## Your instructions
Apart from pictures, transcribe exactly each line from the one containing "How do I perform: Click" through the final line of the listing below.

## Available data
-- Opening Marker --

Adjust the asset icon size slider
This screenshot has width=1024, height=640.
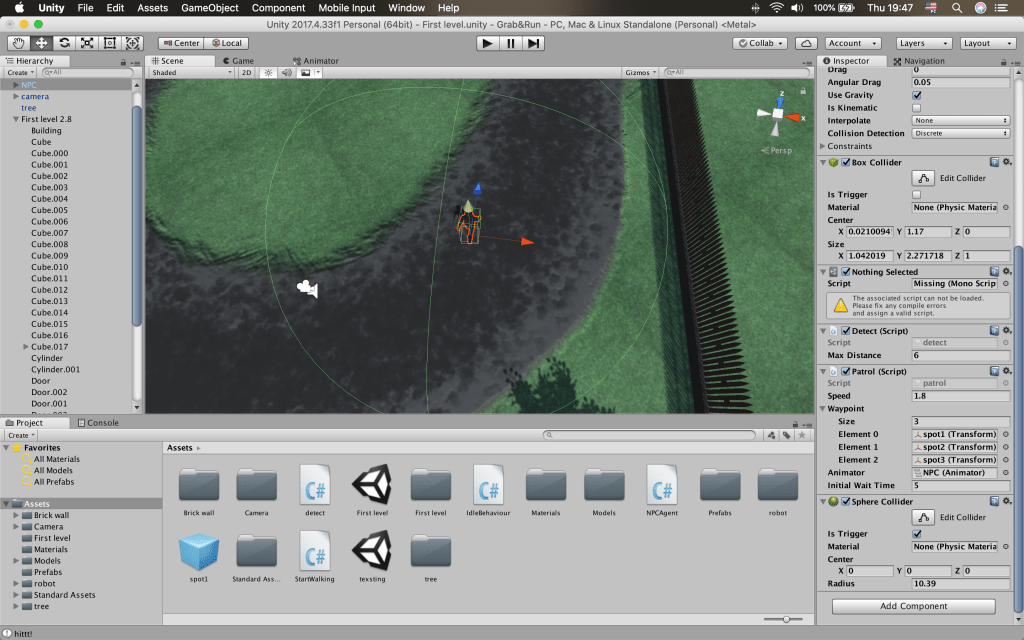[787, 620]
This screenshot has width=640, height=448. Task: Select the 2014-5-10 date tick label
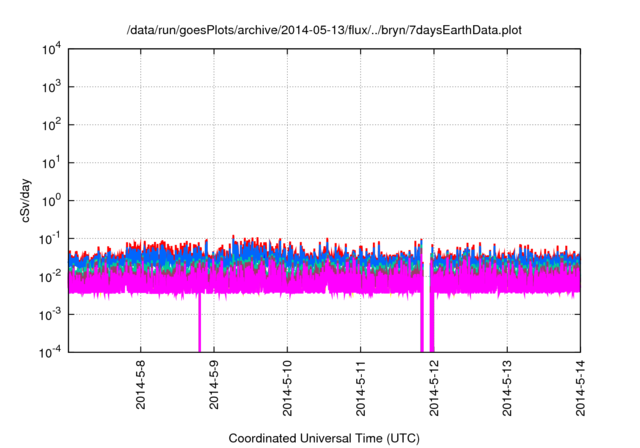pyautogui.click(x=287, y=388)
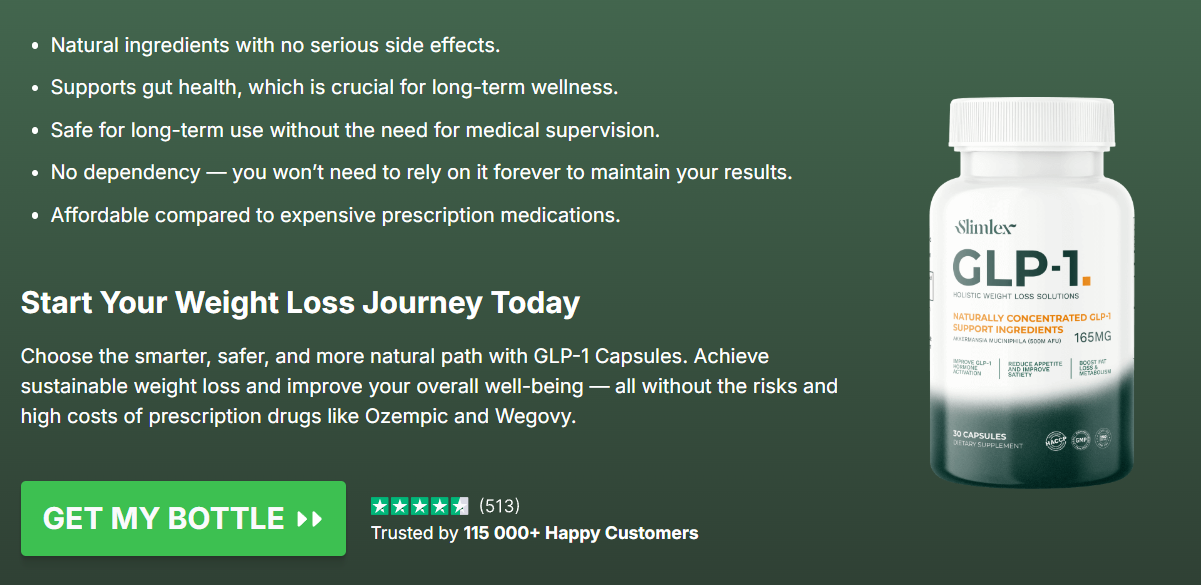Click the 30 CAPSULES text on the bottle

(980, 436)
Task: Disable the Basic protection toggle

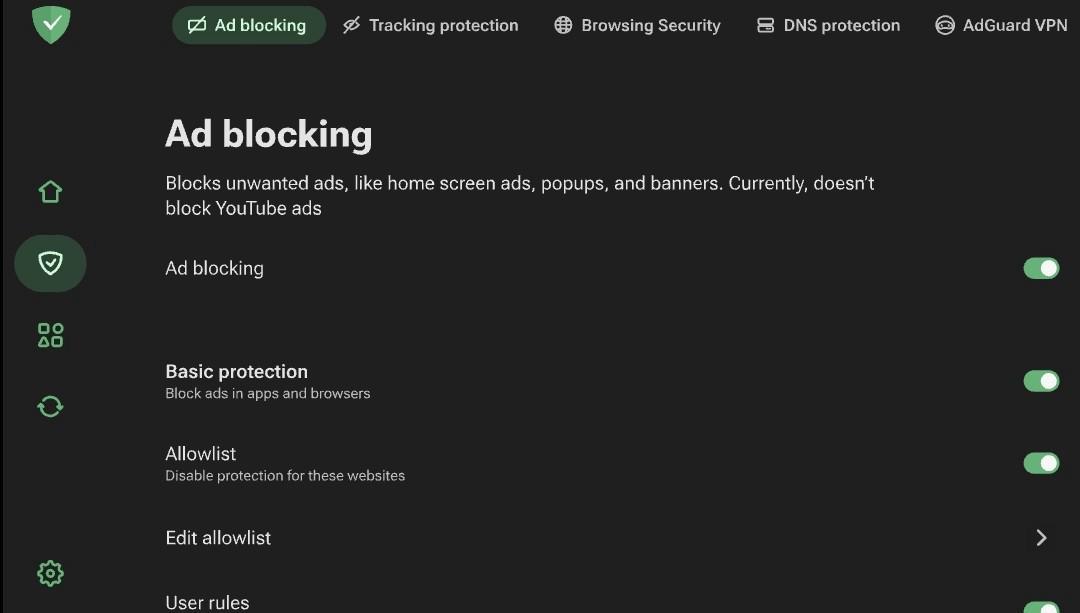Action: tap(1040, 381)
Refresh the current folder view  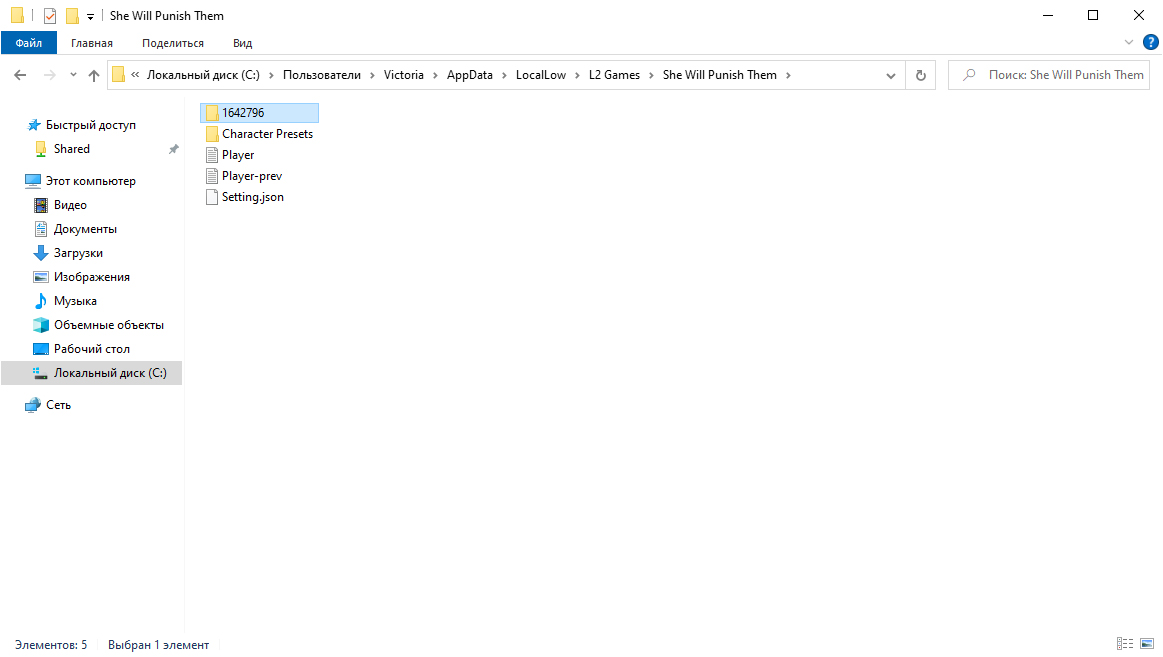coord(920,75)
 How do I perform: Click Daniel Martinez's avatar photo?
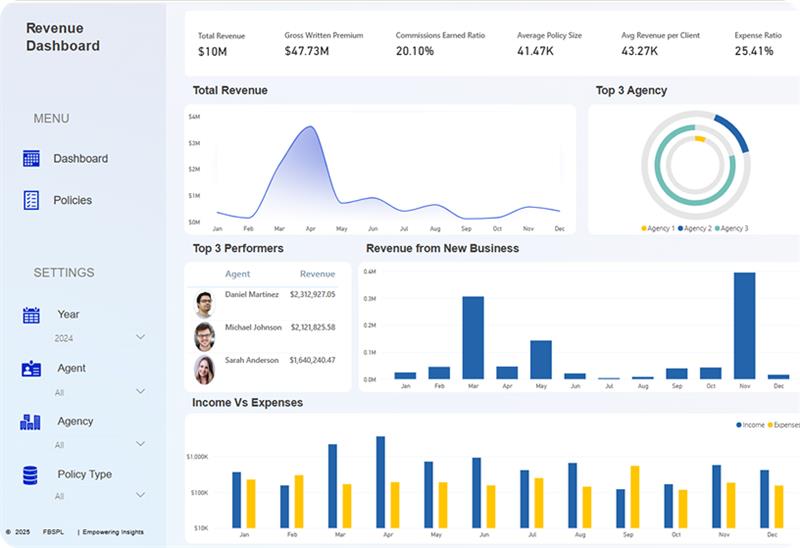tap(204, 303)
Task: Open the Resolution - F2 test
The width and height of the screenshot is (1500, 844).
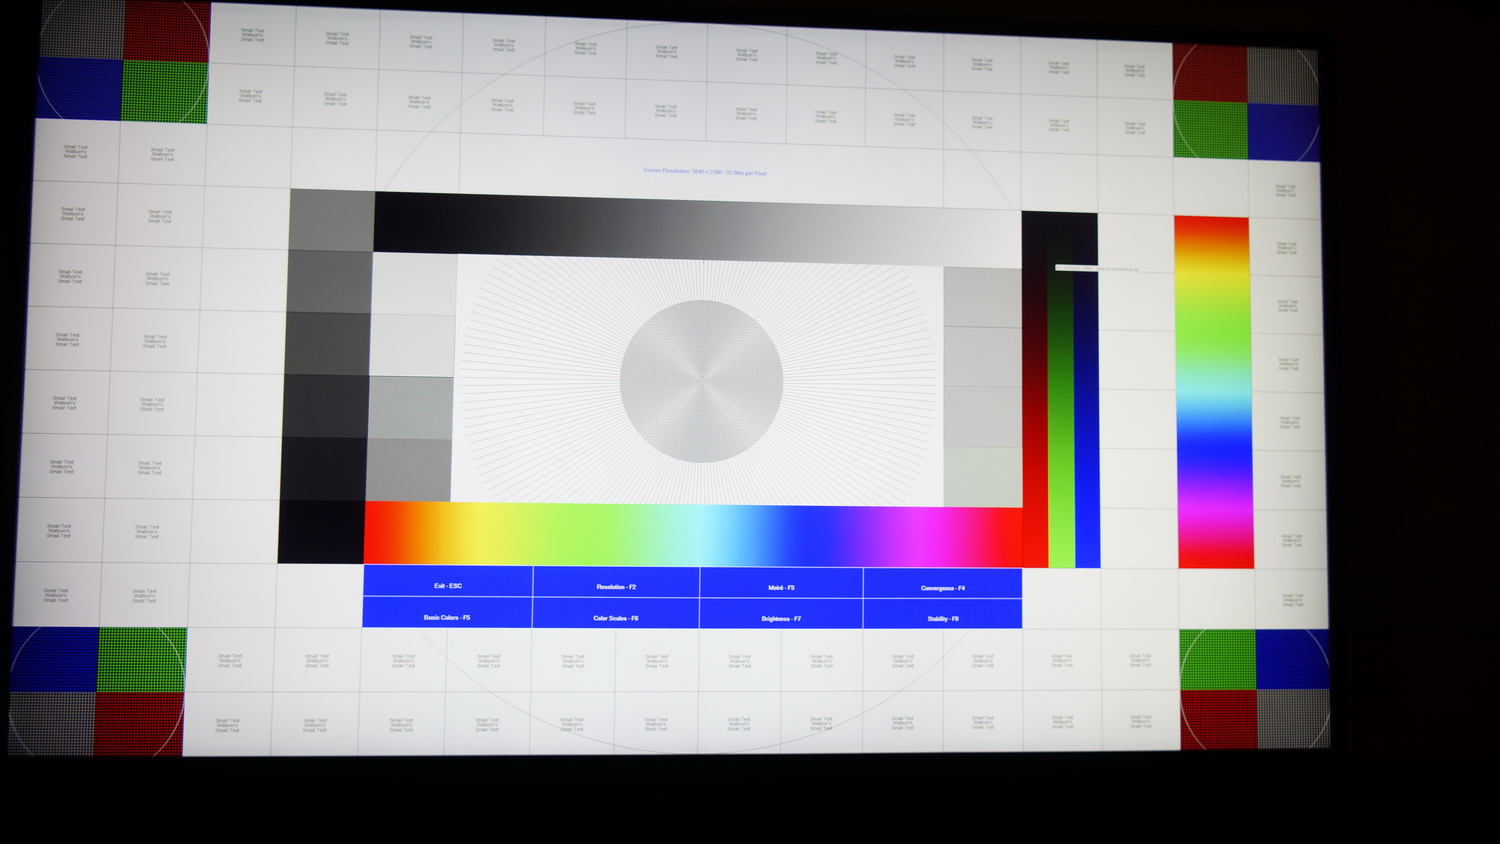Action: (x=616, y=586)
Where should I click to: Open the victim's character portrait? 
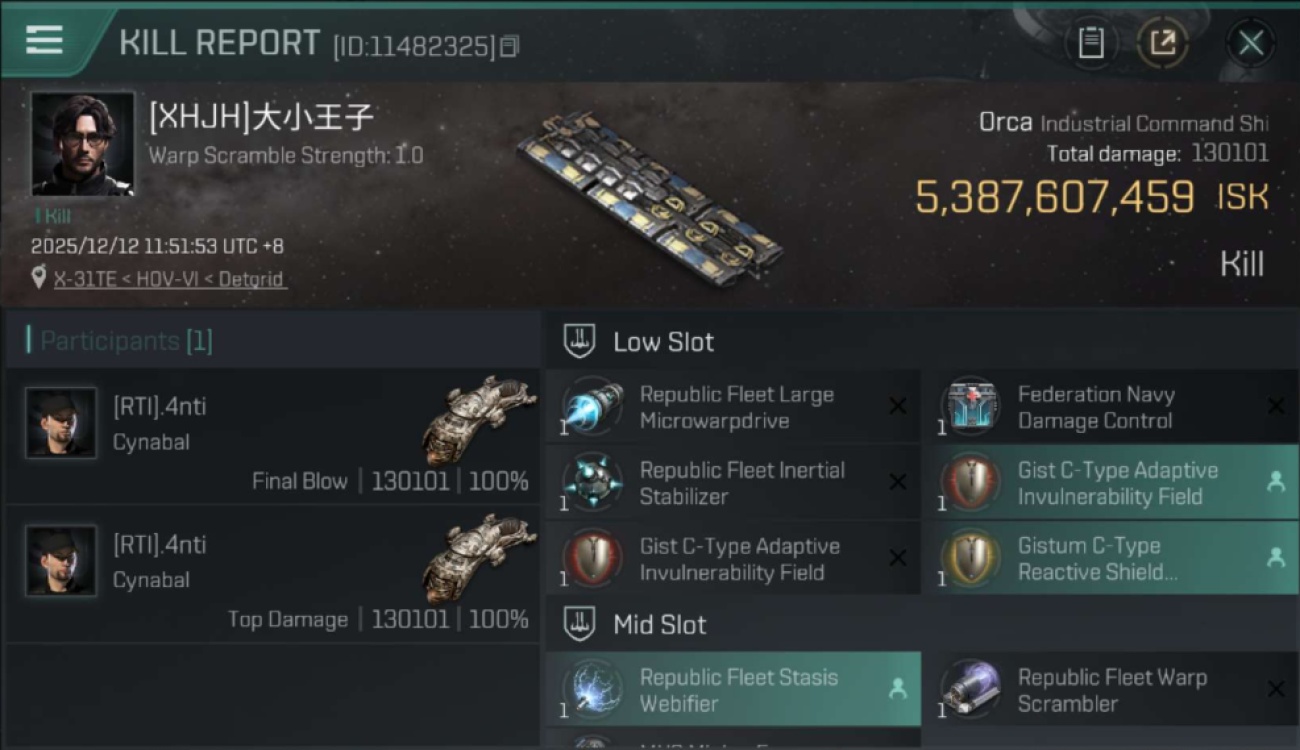click(82, 144)
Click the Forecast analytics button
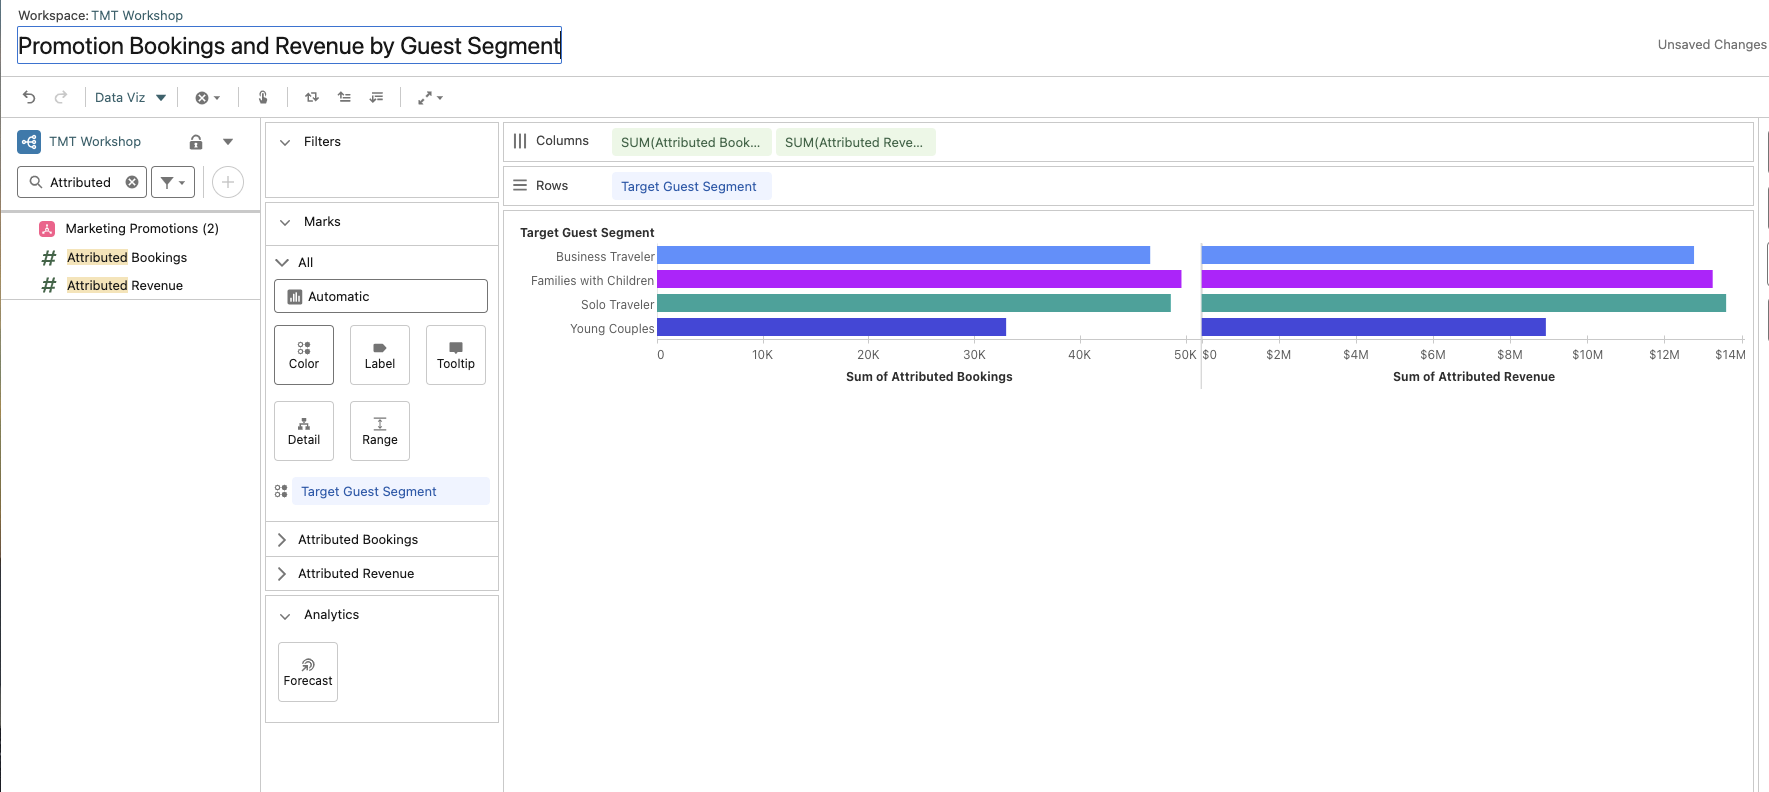 (308, 671)
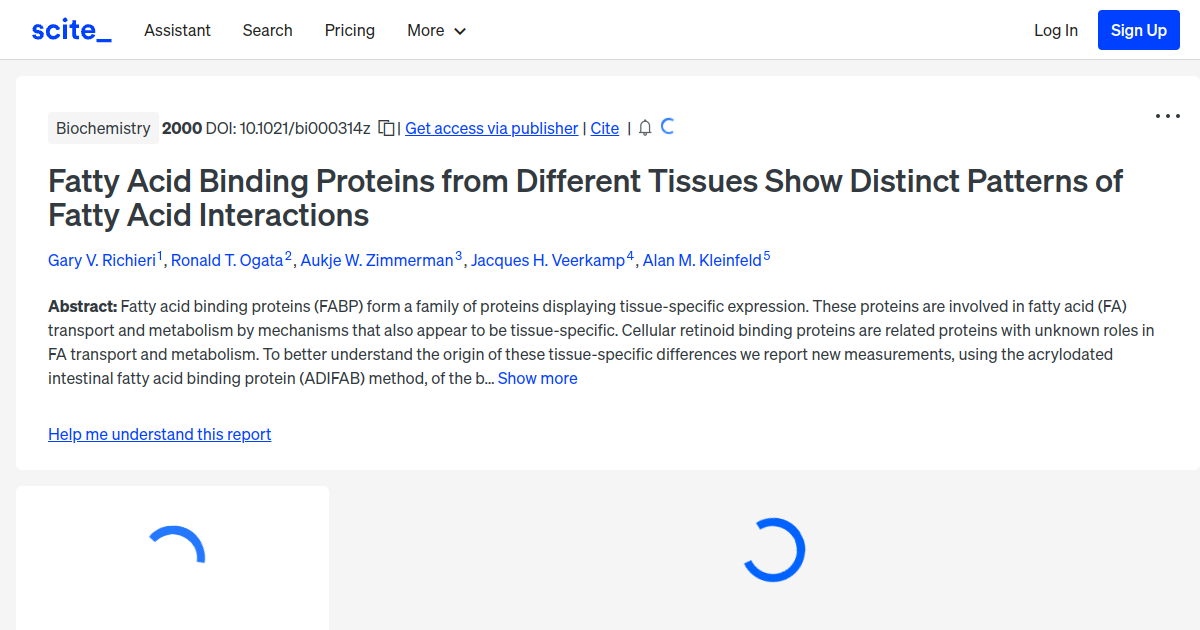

-- Closing Marker --

## Reply
 How do I perform: Click Daniel Martinez's avatar photo?
tap(204, 303)
Task: Open the Resolution - F2 test
The width and height of the screenshot is (1500, 844).
Action: (x=616, y=586)
Where should I click to: Open the victim's character portrait? 
click(82, 144)
Click the Forecast analytics button
 (308, 671)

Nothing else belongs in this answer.